My dissertation research explores food bank responses in the pandemic, examining their responses during an inflection point for food banking. I draw on in-depth interviews with food bank leaders and geospatial analysis of food bank resources.View project
Falling through Multiple Social Safety Nets: Concerns with Food Banks Mimicking Federal Food Assistance Programs
Given the United States’ failure to uphold the Right to Food, people experiencing food insecurity rely on a patchwork of public and private social services. Public and private programs administer billions of dollars of food assistance through the Supplemental Nutrition Assistance Program (SNAP), The Emergency Food Assistance Program (TEFAP), food banks, and food pantries. Still, 1 in 8 U.S. households experienced food insecurity in 2022, raising concerns about the effectiveness of U.S. social safety net supports. I draw on 62 in-depth interviews with food bank leaders across the U.S. and content analysis of food bank websites and news articles. I explore how food banks’ mimicry of federal programs leads to overlapping holes in the public and private social safety nets.

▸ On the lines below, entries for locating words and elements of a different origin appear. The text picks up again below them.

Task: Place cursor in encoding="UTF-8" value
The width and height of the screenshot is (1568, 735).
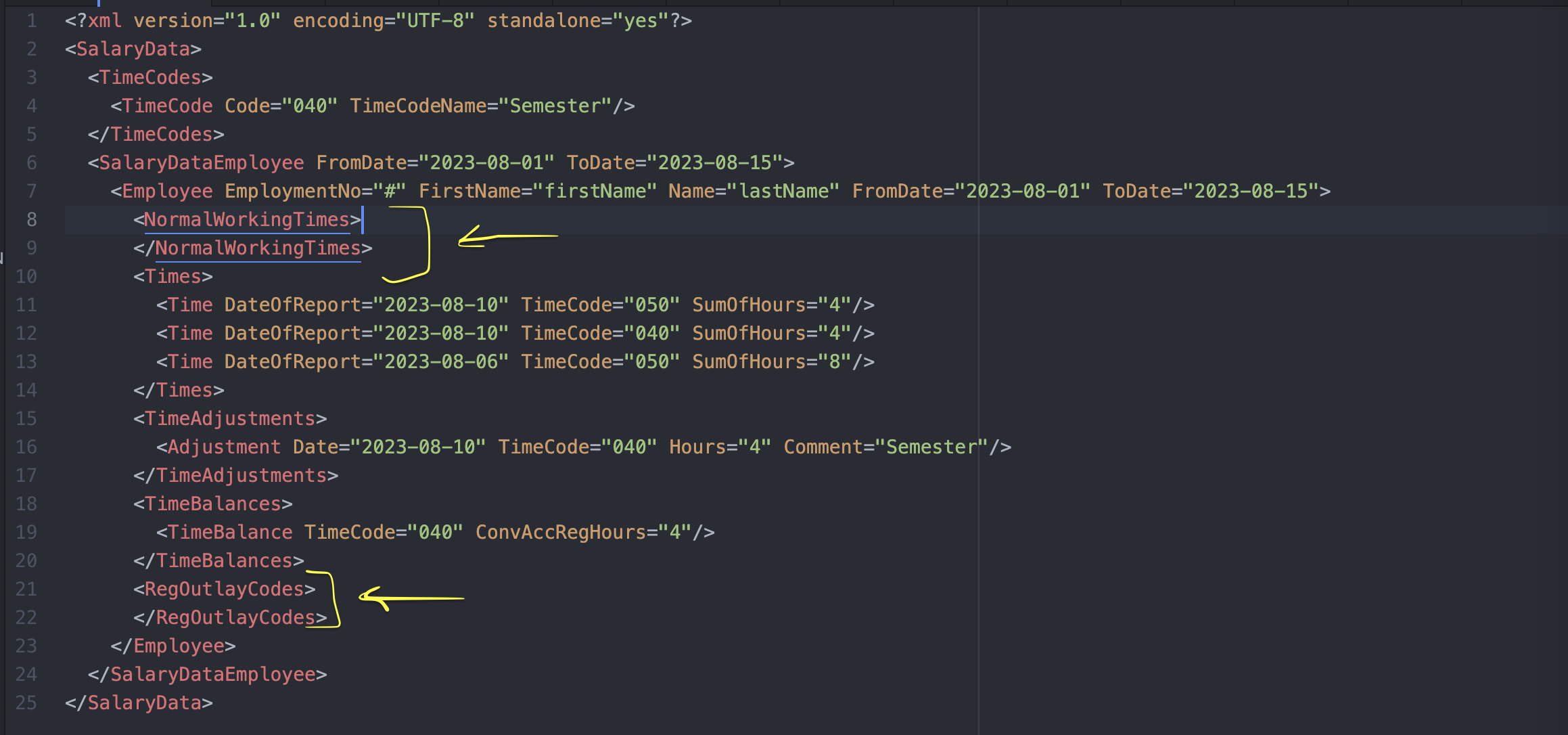Action: 435,20
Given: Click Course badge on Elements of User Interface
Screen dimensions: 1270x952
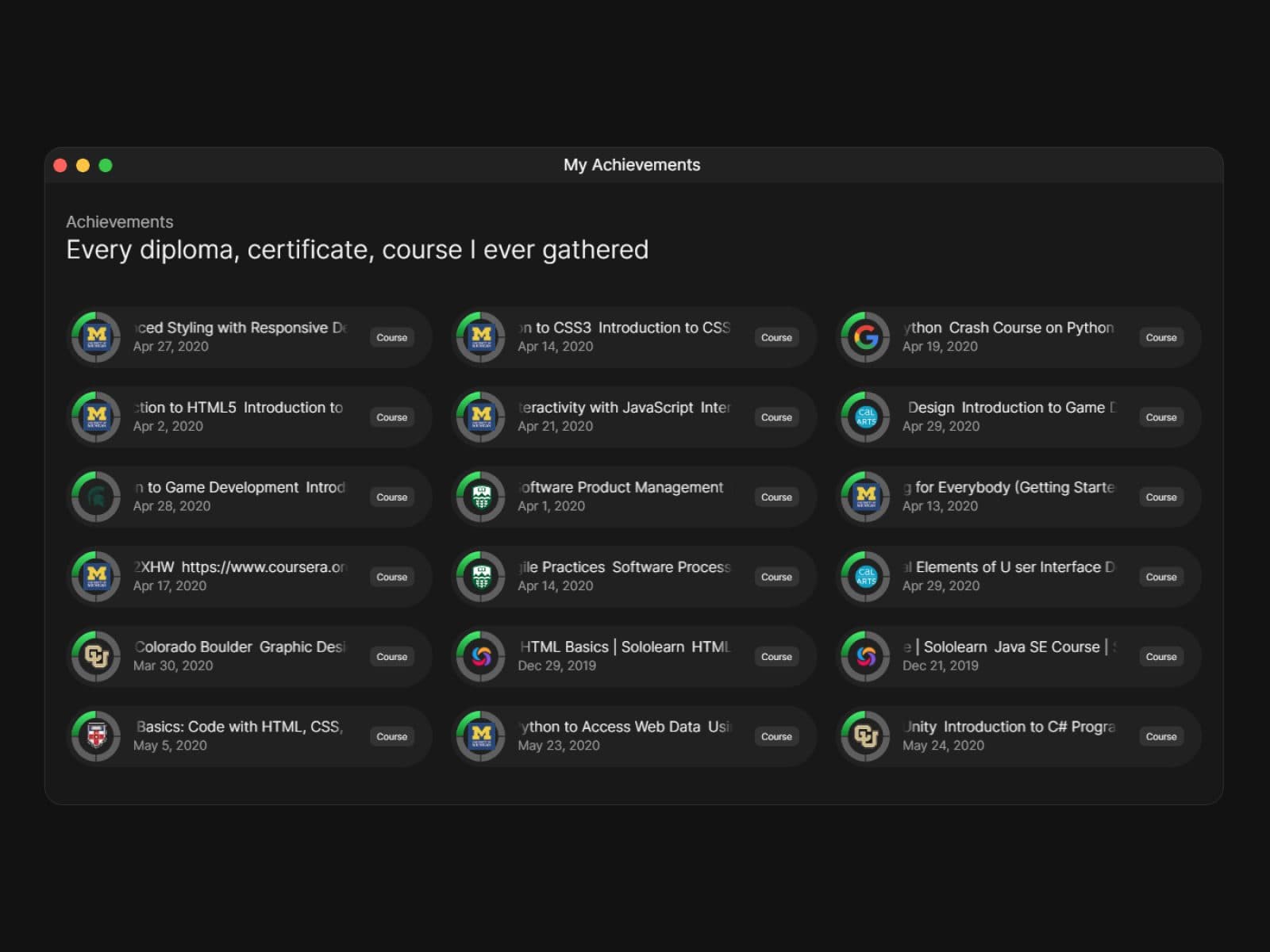Looking at the screenshot, I should 1160,577.
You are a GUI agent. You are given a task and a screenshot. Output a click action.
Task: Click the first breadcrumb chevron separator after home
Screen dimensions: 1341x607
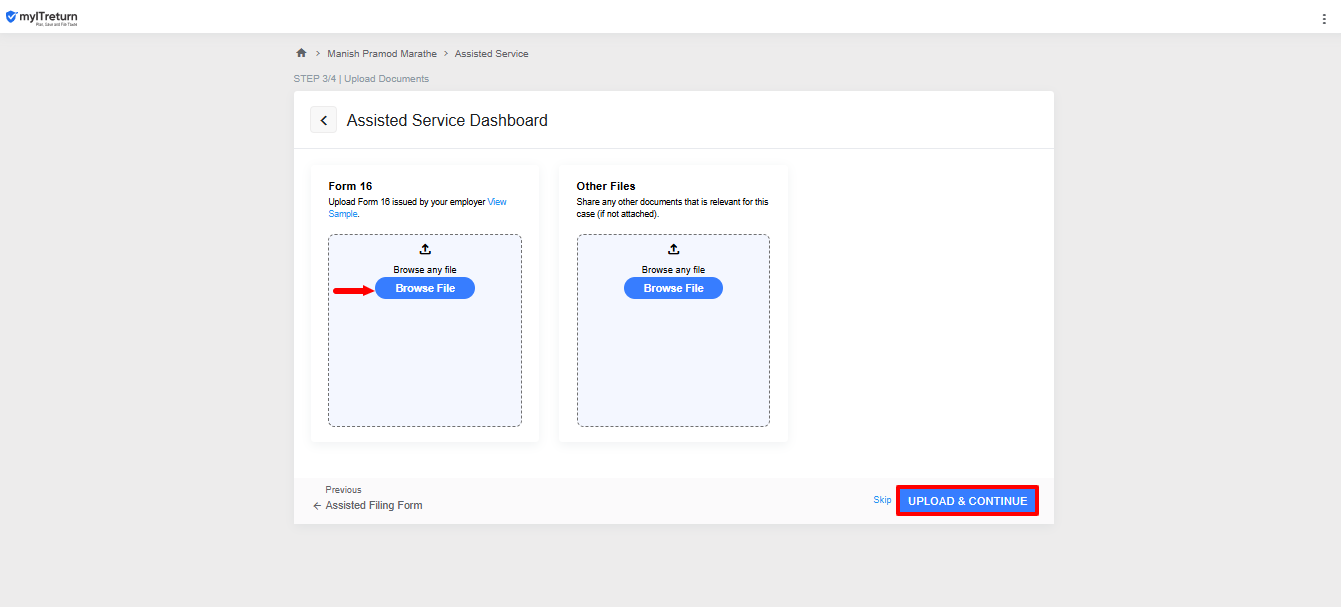click(317, 54)
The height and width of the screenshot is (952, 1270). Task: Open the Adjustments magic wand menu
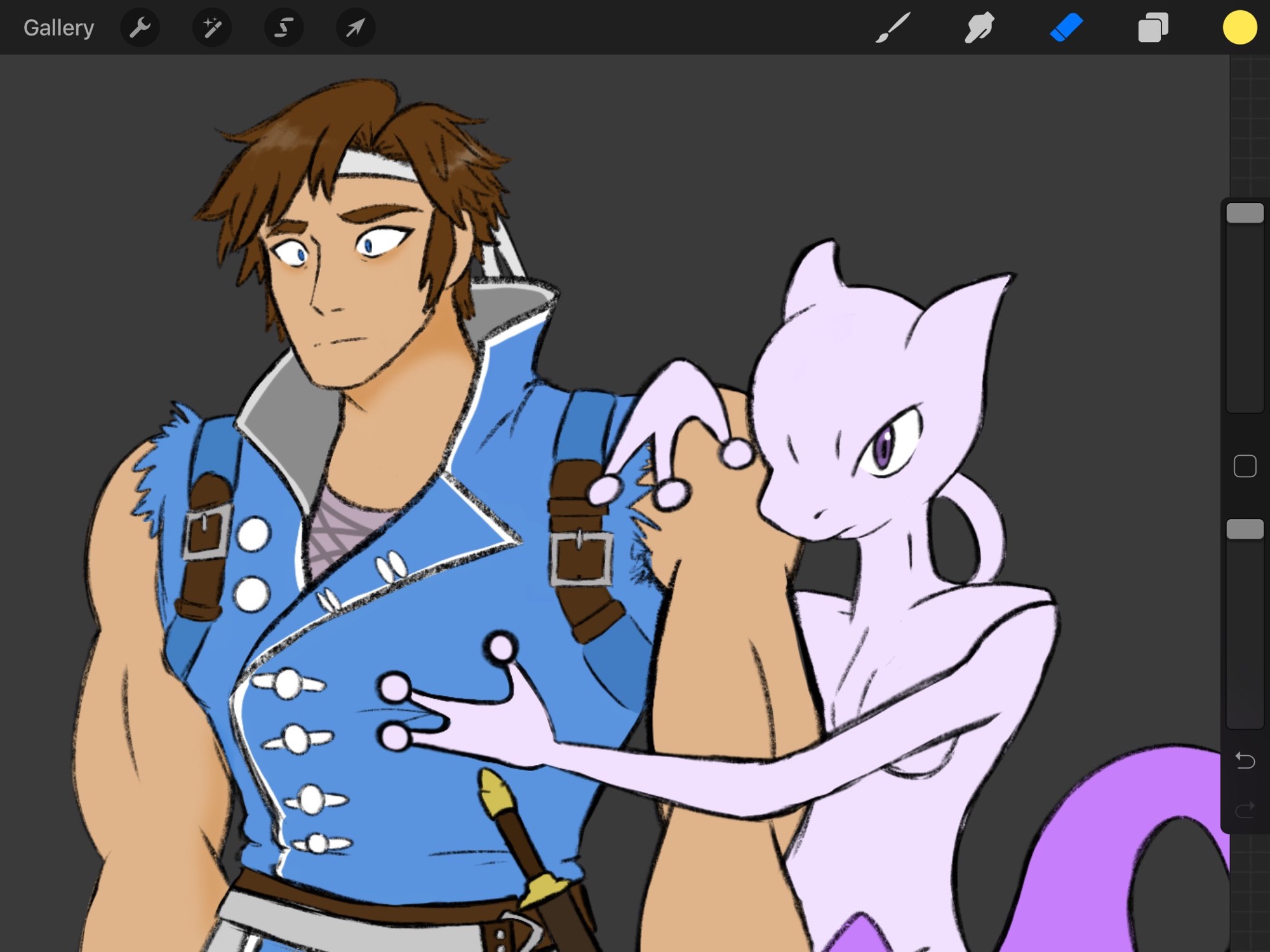[x=211, y=28]
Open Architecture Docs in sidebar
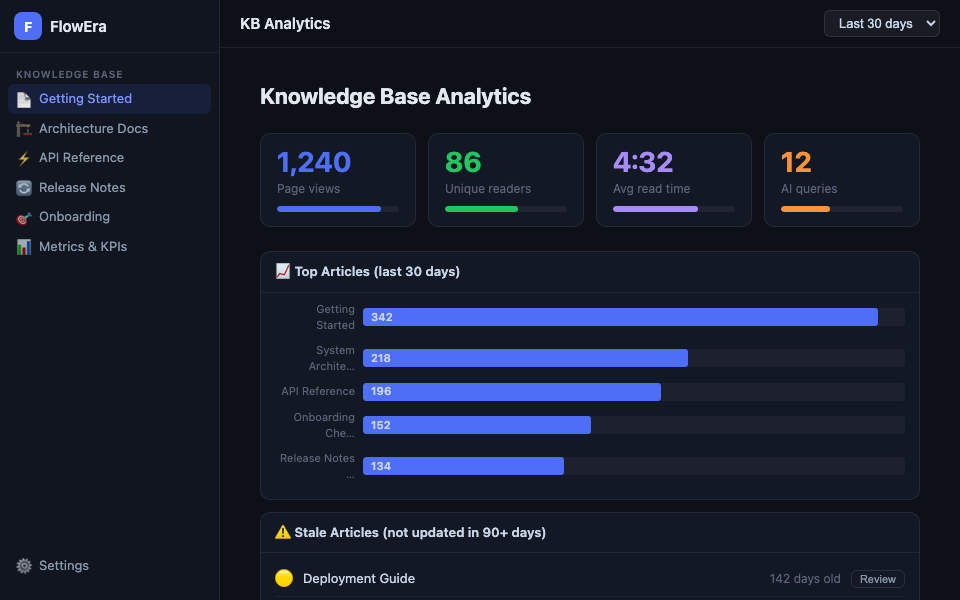The width and height of the screenshot is (960, 600). (x=93, y=129)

When I interviewed food bank leaders about eligibility requirements for their programs, many leaders implemented requirements for the TEFAP program throughout their programming, including privately funded programs. Through unreflexively copying federal requirements, food bank leaders created a private social safety net that leads the same people to fall through the holes of the public social safety net by implementing the same income criteria and documentation requirements. TEFAP eligibility requirements are determined at the state level, leading to further inequities in program access. I explore mimetic isomorphism in food bank leaders’ decision-making practices alongside the implications of these decisions for people’s access to food assistance, particularly in addressing inequities in food insecurity experiences.